Microsoft has announced three new foundational AI models—MAI-Transcribe-1, MAI-Voice-1, and MAI-Image-2—marking the most concrete evidence yet that the $3 trillion software giant intends to compete directly with OpenAI and Google on model development, not just distribution.
The announcement represents the first major output from Microsoft’s superintelligence team, formed just six months ago by Mustafa Suleyman to pursue what he calls “AI self-sufficiency.” The timing is notable: Microsoft’s stock just closed its worst quarter since the 2008 financial crisis, as investors demand proof that hundreds of billions in AI infrastructure spending will translate into revenue.
MAI-Transcribe-1: Best-in-Class Speech Recognition
MAI-Transcribe-1 achieves the lowest average Word Error Rate on the FLEURS benchmark across the top 25 languages by Microsoft product usage, averaging just 3.8% WER. According to Microsoft’s benchmarks, it beats OpenAI’s Whisper-large-v3 on all 25 languages, Google’s Gemini 3.1 Flash on 22 of 25, and both ElevenLabs’ Scribe v2 and OpenAI’s GPT-Transcribe on 15 of 25 each.
“I’m very excited that we’ve now got the first models out, which are the very best in the world for transcription,” Suleyman told VentureBeat. “Not only that, we’re able to deliver the model with half the GPUs of the state-of-the-art competition.”
The model uses a transformer-based text decoder with a bi-directional audio encoder, accepts MP3, WAV, and FLAC files up to 200MB, and delivers batch transcription speeds 2.5 times faster than existing Azure Fast offerings. Microsoft is already deploying MAI-Transcribe-1 internally in Copilot’s Voice mode and Microsoft Teams for conversation transcription.
MAI-Voice-1 and MAI-Image-2
MAI-Voice-1 is Microsoft’s text-to-speech model, capable of generating 60 seconds of natural-sounding audio in a single second.

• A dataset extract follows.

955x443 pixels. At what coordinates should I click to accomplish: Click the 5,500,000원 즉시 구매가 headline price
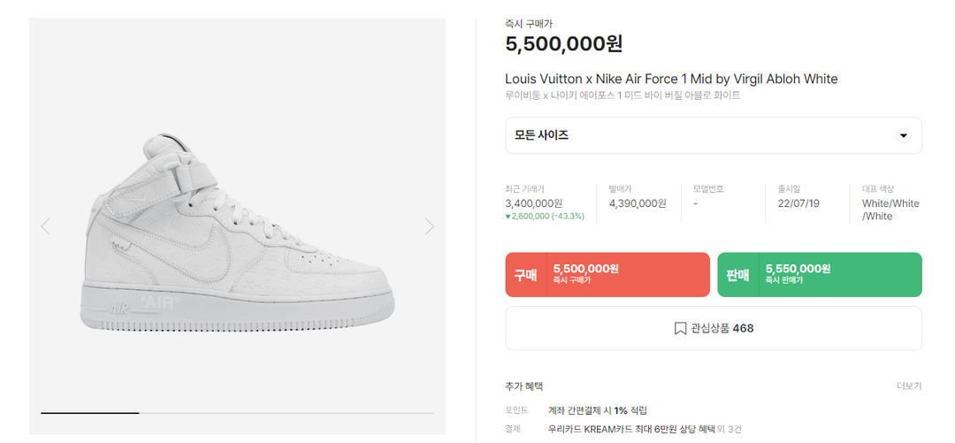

The model preserves speaker identity across long-form content and supports custom voice creation from just a few seconds of audio through Microsoft Foundry, priced at $22 per 1 million characters.
MAI-Image-2 debuted as a top-three model family on the Arena.ai leaderboard and delivers at least 2x faster generation times on Foundry and Copilot compared to its predecessor. Microsoft is rolling it out across Bing and PowerPoint, pricing it at $5 per 1 million tokens for text input and $33 per 1 million tokens for image output. WPP, one of the world’s largest advertising holding companies, is already building with MAI-Image-2 at scale.

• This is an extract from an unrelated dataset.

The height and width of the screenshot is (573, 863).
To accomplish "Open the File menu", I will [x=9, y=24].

The End of Microsoft’s OpenAI Exclusivity
To understand why these models matter, one must understand the contractual shift that made them possible. Until October 2025, Microsoft was contractually prohibited from independently pursuing artificial general intelligence. The original 2019 deal with OpenAI gave Microsoft a license to OpenAI’s models in exchange for building cloud infrastructure—but when OpenAI sought to expand compute footprint beyond Microsoft, Microsoft renegotiated.

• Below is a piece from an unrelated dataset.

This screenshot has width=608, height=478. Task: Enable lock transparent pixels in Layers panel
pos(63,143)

“Back in September of last year, we renegotiated the contract with OpenAI, and that enabled us to independently pursue our own superintelligence,” Suleyman explained. The revised agreement frees Microsoft to build its own frontier models while retaining license rights to everything OpenAI builds through 2032.
The three new MAI models are available immediately through Microsoft Foundry and a new MAI Playground, signaling that the era of Microsoft relying solely on OpenAI for frontier AI capabilities has definitively ended.